#### TASK GOAL:
Could you copy exactly the lines below from the one with "Task: Open the Отзывы tab" to the one with "Where should I", inclusive, leaving out any pictures?

#### RECORDS SHOWN:
• • • • • • •
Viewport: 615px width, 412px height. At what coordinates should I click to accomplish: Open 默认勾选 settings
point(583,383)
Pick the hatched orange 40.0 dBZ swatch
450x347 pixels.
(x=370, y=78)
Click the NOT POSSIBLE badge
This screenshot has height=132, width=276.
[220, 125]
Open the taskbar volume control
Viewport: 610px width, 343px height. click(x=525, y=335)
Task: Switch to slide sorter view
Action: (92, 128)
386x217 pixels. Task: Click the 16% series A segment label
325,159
• • • • • • •
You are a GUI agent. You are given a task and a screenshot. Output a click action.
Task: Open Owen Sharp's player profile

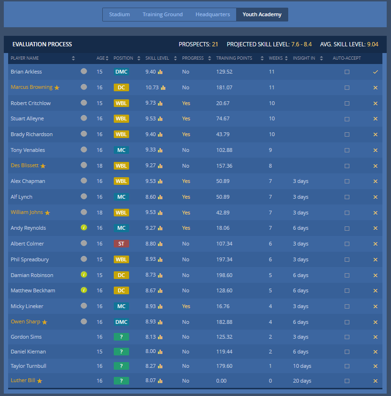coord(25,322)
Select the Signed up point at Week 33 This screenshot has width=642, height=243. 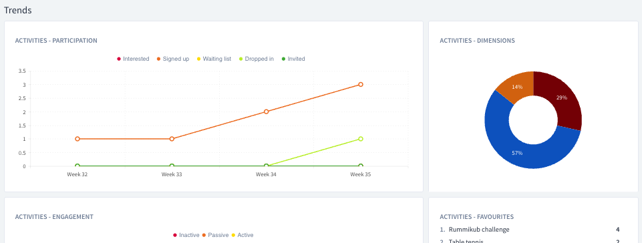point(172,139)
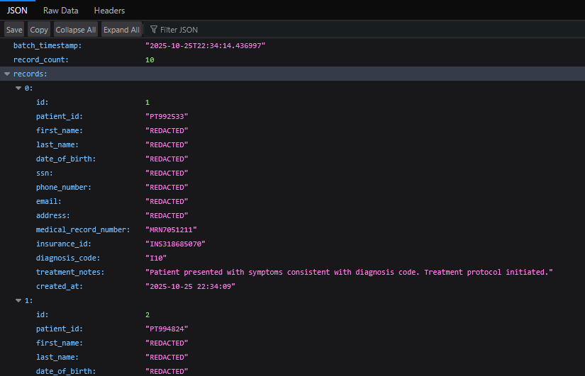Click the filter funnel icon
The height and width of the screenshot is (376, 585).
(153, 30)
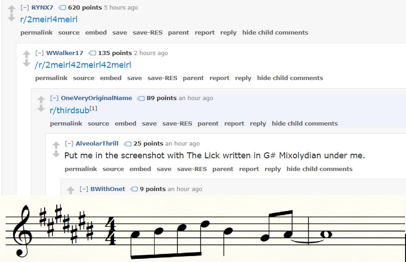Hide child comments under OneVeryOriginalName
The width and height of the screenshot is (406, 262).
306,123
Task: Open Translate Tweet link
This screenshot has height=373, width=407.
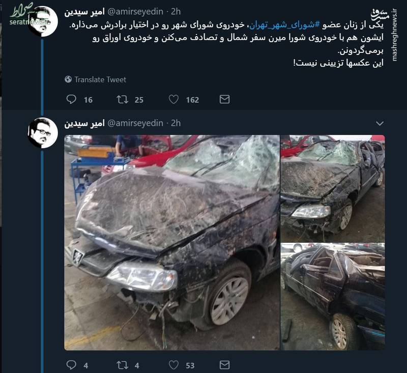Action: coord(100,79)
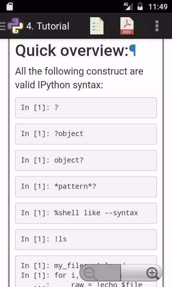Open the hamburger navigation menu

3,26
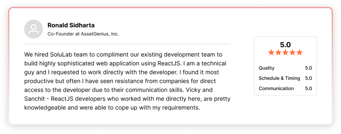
• • • • • • •
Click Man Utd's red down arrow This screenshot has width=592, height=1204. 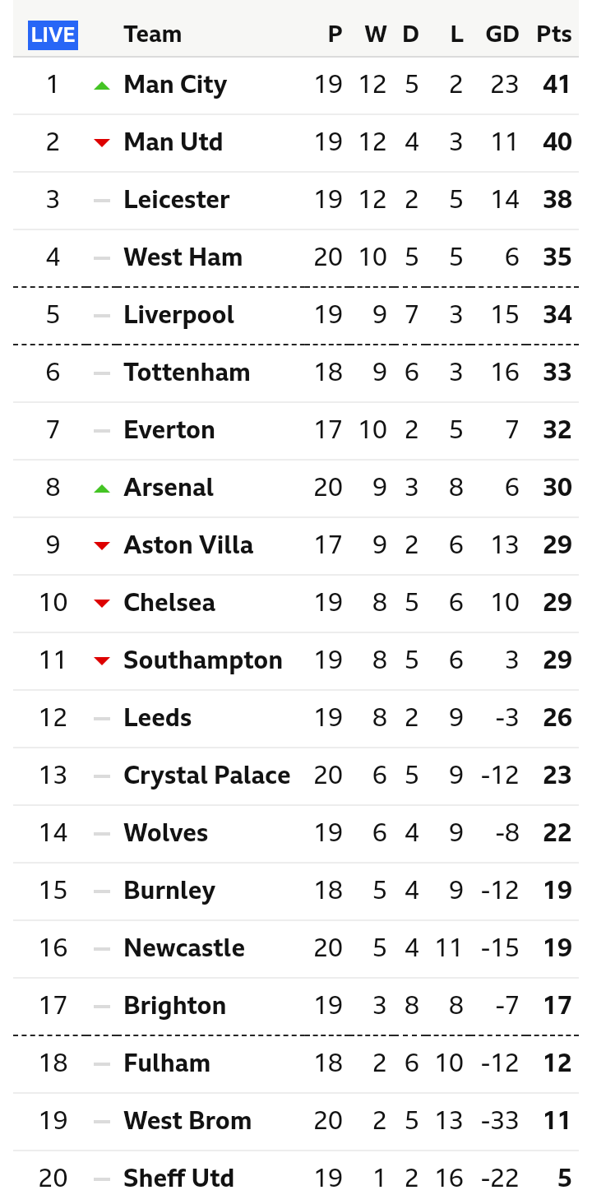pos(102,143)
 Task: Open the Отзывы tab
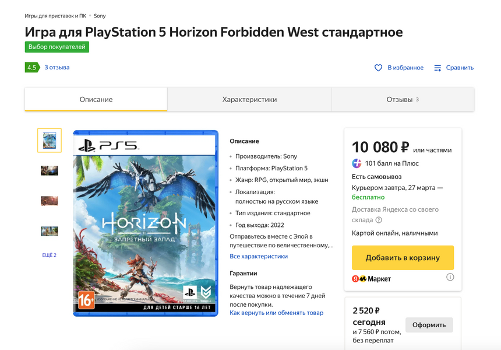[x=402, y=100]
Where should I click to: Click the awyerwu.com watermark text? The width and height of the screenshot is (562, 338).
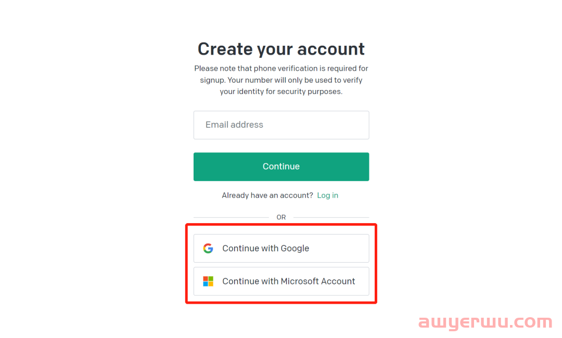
• • • • • • •
#### FINAL ANSWER:
 Task: Open the Отзывы tab
[x=402, y=100]
Where should I click to: Click the awyerwu.com watermark text? The width and height of the screenshot is (562, 338).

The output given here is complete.